Cancer-hunting stem cells developed from skin cells can track down and deliver a drug to destroy medulloblastoma cells that hide after surgery, according to results from early studies.
Medulloblastoma is the most common brain cancer in children. Previously, researchers showed in preclinical studies they could flip skin cells into stem cells that hunt and deliver cancer-killing drugs to glioblastoma, the deadliest malignant brain tumor in adults.
In the new research, which appears in PLOS ONE, scientists were able to shrink tumors in laboratory models of medulloblastoma and extend life in mice. The study is a necessary step toward developing clinical trials that would see if the approach works for children.
Fewer side effects
The approach holds promise for reducing side effects and helping more children with medulloblastoma, says Shawn Hingtgen, an associate professor in the University of North Carolina’s Eshelman School of Pharmacy, an assistant professor in the neurosurgery department at the university’s School of Medicine, and a member of university’s Lineberger Cancer Center.
More than 70 percent of patients with average-risk disease live five years on standard treatment, but not all patients respond, and treatment can cause lasting neurologic and developmental side effects.
“Children with medulloblastoma receive chemotherapy and radiation, which can be very toxic to the developing brain,” Hingtgen says. “If we could use this strategy to eliminate or reduce the amount of chemotherapy or radiation that patients receive, there could be quality-of-life benefits.”
“The cells are like a FedEx truck that will get you to a particular location, and (deliver) potent cytotoxic agents directly into the tumor.”
Hingtgen and his team showed the natural ability of the stem cells to home in on tumors, and began studying them as a way to deliver drugs to tumors and limit toxicity to the rest of the body. Their technology is an extension of a discovery that won researchers a Nobel Prize in 2012 and showed they could transform skin cells into stem cells.
“The cells are like a FedEx truck that will get you to a particular location, and (deliver) potent cytotoxic agents directly into the tumor,” Hingtgen says. “We essentially turn your skin into something that will crawl to find invasive and infiltrative tumors.”
For the study, researchers reprogrammed skin cells into stem cells, and then genetically engineered them to manufacture a substance that becomes toxic to other cells when exposed to another drug, called a “pro-drug.”
Inserting the drug-carrying stem cells into the brain of laboratory models after surgery decreased the size of tumors by 15 times, and extended median survival in mice by 133 percent.
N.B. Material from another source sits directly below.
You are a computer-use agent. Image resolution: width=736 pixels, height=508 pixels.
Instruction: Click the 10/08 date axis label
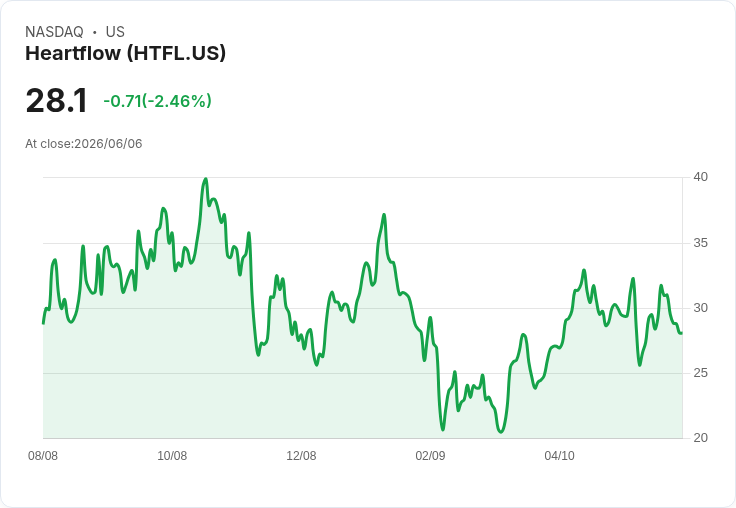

Using human stem cells, they prolonged life of the mice by 123 percent.
The researchers also developed a laboratory model of medulloblastoma to allow them to simulate the current delivery of standard care—surgery followed by drug therapy. Using this model, they discovered that after surgically removing a tumor, the cancer cells that remained grew faster.
“After you resect the tumor, we found it becomes really aggressive,” Hingtgen says. “The cancer that remained grew faster after the tumor was resected.”
There is a need for new treatments for medulloblastomas that have come back, or recurred, as well as for treatments that are less toxic overall, says study coauthor Scott Elton, chief of the UNC School of Medicine pediatric neurosurgery division.
The ability to use a patient’s own cells to directly target the tumor would be “the holy grail” of therapy, Elton says, adding he believes it could hold promise for other rare, and sometimes fatal, brain cancer types that occur in children as well.
“Medulloblastoma is cancer that happens mostly in kids, and while current therapy has changed survival pretty dramatically, it can still be pretty toxic,” he says. “This is a great avenue of exploration, particularly for the 30 percent of children who struggle or don’t make it with standard therapy. We want to nudge the needle even further.”
The UNC Eshelman Institute for Innovation, the UNC Translational and Clinical Science Institute TL1 Pre-doctoral Translational Research Fellowship, and the University Cancer Research Fund supported the work.